"He gone get you right, whatever it is."
Mike Jones, from here to Albuquerque had one of the first "original" meme's of the hip-hop Internet age. His repetition of "Who Is..?" was the "Got Milk" of it's day. A new commercial that ran on Super Bowl Sunday in a small market in Georgia is like a sketch from an episode of Saturday Night Live. But who's judging? Get back your name recognition any way you can. Some people have the Super Bowl halftime show, others have rap Stans who made good.

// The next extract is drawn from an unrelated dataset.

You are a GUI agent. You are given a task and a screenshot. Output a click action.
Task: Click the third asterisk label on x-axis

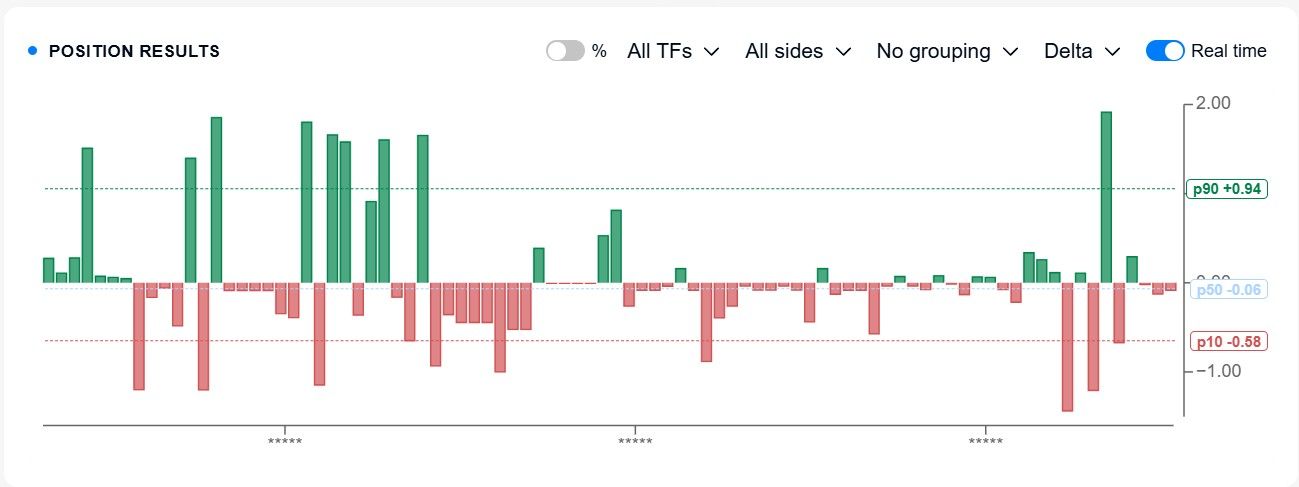[x=986, y=441]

And that's what happened to Jones. A Georgia lawyer named Mark Jones spent $50,000 to bring the H-town rap legend in to film one of those shot-on-video commercials that lawyers often get on television. While it might seem like Mike Who? is slumming for bread, it's a great move to get his name back out there, how else would he have gotten writeups on the all the major hip-hop Web sites and MTV?
It doesn't take much to get swept under the rug in the entertainment industry, especially in hip-hop. Today's Houston freestyle king is tomorrow's act playing an Amarillo dive bar, I don't know. You might be platinum one day and the next playing the equivalent of the chitlin circuit for has-been rappers.
But that's to take nothing away from Jones. His platinum-selling Who Is Mike Jones? turns ten years old this year, and while being in a low-budget commercial for a Southern lawyer isn't the best way to mark the occasion, getting some viral airplay on the internet isn't a bad way to go. YouTube can do a Tarantino on any fading star, but the window of appreciation is much, much shorter -- we're talking hours, even days.
And it's uncertain how much the lawyer, Mark Jones, chess strategist that he is, gets out of this. The video has made a major splash but his Twitter account still had under 1,000 followers as of this writing. Of course that may be big in the world of local lawyer television commercials; trust that every city has a few -- how about that "Texas Hammer" dude who stands on the big rig?)
"Mark Jones...Mark Jones.." No.
The spot won't get shortlisted by AdWeek or anything, with its choppy cuts and iMovie sound editing. Mark Jones has that deer-in-the-headlights look, standing next to the rapper. The attorney doesn't scream "capable defense," but at least he's got some marketing savvy.